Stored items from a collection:
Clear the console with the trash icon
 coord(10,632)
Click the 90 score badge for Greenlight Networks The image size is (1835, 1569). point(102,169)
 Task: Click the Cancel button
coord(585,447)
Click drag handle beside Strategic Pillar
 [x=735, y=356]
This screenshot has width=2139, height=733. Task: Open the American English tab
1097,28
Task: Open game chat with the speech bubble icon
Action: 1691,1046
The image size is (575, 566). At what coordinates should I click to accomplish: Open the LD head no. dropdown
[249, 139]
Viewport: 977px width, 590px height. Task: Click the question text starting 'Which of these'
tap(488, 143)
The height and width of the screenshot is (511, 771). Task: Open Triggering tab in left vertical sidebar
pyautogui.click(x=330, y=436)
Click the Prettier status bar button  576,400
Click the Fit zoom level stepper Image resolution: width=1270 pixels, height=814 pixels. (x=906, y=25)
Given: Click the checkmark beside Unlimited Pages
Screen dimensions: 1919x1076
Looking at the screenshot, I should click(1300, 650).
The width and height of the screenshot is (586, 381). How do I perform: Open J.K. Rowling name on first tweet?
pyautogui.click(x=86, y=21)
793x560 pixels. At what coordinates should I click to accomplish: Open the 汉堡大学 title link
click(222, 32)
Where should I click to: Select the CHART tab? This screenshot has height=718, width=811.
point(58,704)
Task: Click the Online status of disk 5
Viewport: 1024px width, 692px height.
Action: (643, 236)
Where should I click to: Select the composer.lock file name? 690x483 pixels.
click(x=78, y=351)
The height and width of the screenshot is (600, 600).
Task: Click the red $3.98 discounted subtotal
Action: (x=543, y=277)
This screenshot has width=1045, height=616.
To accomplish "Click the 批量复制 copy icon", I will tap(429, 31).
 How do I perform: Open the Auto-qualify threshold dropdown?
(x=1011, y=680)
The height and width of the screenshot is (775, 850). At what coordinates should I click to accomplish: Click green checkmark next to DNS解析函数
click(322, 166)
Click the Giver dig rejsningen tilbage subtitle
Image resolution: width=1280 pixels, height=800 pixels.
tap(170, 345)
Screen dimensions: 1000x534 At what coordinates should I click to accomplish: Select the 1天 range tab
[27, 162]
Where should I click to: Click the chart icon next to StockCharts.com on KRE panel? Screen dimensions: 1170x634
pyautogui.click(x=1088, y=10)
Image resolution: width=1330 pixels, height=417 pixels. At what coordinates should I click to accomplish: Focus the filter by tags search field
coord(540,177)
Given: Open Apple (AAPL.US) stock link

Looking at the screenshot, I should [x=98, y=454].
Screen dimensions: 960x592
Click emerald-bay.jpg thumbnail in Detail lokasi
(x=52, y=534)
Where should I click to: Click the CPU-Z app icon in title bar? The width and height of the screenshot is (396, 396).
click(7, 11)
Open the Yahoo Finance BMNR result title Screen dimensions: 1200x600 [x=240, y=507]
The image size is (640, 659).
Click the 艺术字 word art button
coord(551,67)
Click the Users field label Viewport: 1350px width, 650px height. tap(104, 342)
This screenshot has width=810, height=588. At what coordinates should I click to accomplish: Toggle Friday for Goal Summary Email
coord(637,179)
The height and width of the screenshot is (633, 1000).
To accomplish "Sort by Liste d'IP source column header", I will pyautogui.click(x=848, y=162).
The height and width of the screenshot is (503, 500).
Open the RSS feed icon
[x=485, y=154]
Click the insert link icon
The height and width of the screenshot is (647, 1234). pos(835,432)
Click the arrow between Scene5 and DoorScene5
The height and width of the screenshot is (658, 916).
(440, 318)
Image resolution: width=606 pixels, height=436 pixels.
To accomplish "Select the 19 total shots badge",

WHAT YOU SHOULD DO:
Lay out every line of the listing above as a Markdown table with the columns Row and Line, skipping blank lines.

TASK SOLUTION:
| Row | Line |
|---|---|
| 1 | Clear the console with the trash icon |
| 2 |  coord(10,632) |
| 3 | Click the 90 score badge for Greenlight Networks The image size is (1835, 1569). point(102,169) |
| 4 |  Task: Click the Cancel button |
| 5 | coord(585,447) |
| 6 | Click drag handle beside Strategic Pillar |
| 7 |  [x=735, y=356] |
| 8 | This screenshot has width=2139, height=733. Task: Open the American English tab |
| 9 | 1097,28 |
| 10 | Task: Open game chat with the speech bubble icon |
| 11 | Action: 1691,1046 |
| 12 | The image size is (575, 566). At what coordinates should I click to accomplish: Open the LD head no. dropdown |
| 13 | [249, 139] |
| 14 | Viewport: 977px width, 590px height. Task: Click the question text starting 'Which of these' |
| 15 | tap(488, 143) |
| 16 | The height and width of the screenshot is (511, 771). Task: Open Triggering tab in left vertical sidebar |
| 17 | pyautogui.click(x=330, y=436) |
| 18 | Click the Prettier status bar button  576,400 |
| 19 | Click the Fit zoom level stepper Image resolution: width=1270 pixels, height=814 pixels. (x=906, y=25) |
| 20 | Given: Click the checkmark beside Unlimited Pages |
| 21 | Screen dimensions: 1919x1076 |
| 22 | Looking at the screenshot, I should click(1300, 650). |
| 23 | The width and height of the screenshot is (586, 381). How do I perform: Open J.K. Rowling name on first tweet? |
| 24 | pyautogui.click(x=86, y=21) |
| 25 | 793x560 pixels. At what coordinates should I click to accomplish: Open the 汉堡大学 title link |
| 26 | click(222, 32) |
| 27 | Where should I click to: Select the CHART tab? This screenshot has height=718, width=811. |
| 28 | point(58,704) |
| 29 | Task: Click the Online status of disk 5 |
| 30 | Viewport: 1024px width, 692px height. |
| 31 | Action: (643, 236) |
| 32 | Where should I click to: Select the composer.lock file name? 690x483 pixels. |
| 33 | click(x=78, y=351) |
| 34 | The height and width of the screenshot is (600, 600). |
| 35 | Task: Click the red $3.98 discounted subtotal |
| 36 | Action: (x=543, y=277) |
| 37 | This screenshot has width=1045, height=616. |
| 38 | To accomplish "Click the 批量复制 copy icon", I will tap(429, 31). |
| 39 |  How do I perform: Open the Auto-qualify threshold dropdown? |
| 40 | (x=1011, y=680) |
| 41 | The height and width of the screenshot is (775, 850). At what coordinates should I click to accomplish: Click green checkmark next to DNS解析函数 |
| 42 | click(322, 166) |
| 43 | Click the Giver dig rejsningen tilbage subtitle |
| 44 | Image resolution: width=1280 pixels, height=800 pixels. |
| 45 | tap(170, 345) |
| 46 | Screen dimensions: 1000x534 At what coordinates should I click to accomplish: Select the 1天 range tab |
| 47 | [27, 162] |
| 48 | Where should I click to: Click the chart icon next to StockCharts.com on KRE panel? Screen dimensions: 1170x634 |
| 49 | pyautogui.click(x=1088, y=10) |
| 50 | Image resolution: width=1330 pixels, height=417 pixels. At what coordinates should I click to accomplish: Focus the filter by tags search field |
| 51 | coord(540,177) |
| 52 | Given: Open Apple (AAPL.US) stock link |
| 53 | Looking at the screenshot, I should [x=98, y=454]. |
| 54 | Screen dimensions: 960x592 |
| 55 | Click emerald-bay.jpg thumbnail in Detail lokasi |
| 56 | (x=52, y=534) |
| 57 | Where should I click to: Click the CPU-Z app icon in title bar? The width and height of the screenshot is (396, 396). |
| 58 | click(7, 11) |
| 59 | Open the Yahoo Finance BMNR result title Screen dimensions: 1200x600 [x=240, y=507] |
| 60 | The image size is (640, 659). |
| 61 | Click the 艺术字 word art button |
| 62 | coord(551,67) |
| 63 | Click the Users field label Viewport: 1350px width, 650px height. tap(104, 342) |
| 64 | This screenshot has width=810, height=588. At what coordinates should I click to accomplish: Toggle Friday for Goal Summary Email |
| 65 | coord(637,179) |
| 66 | The height and width of the screenshot is (633, 1000). |
| 67 | To accomplish "Sort by Liste d'IP source column header", I will pyautogui.click(x=848, y=162). |
| 68 | The height and width of the screenshot is (503, 500). |
| 69 | Open the RSS feed icon |
| 70 | [x=485, y=154] |
| 71 | Click the insert link icon |
| 72 | The height and width of the screenshot is (647, 1234). pos(835,432) |
| 73 | Click the arrow between Scene5 and DoorScene5 |
| 74 | The height and width of the screenshot is (658, 916). |
| 75 | (440, 318) |
| 76 | Image resolution: width=606 pixels, height=436 pixels. |
| 77 | To accomplish "Select the 19 total shots badge", |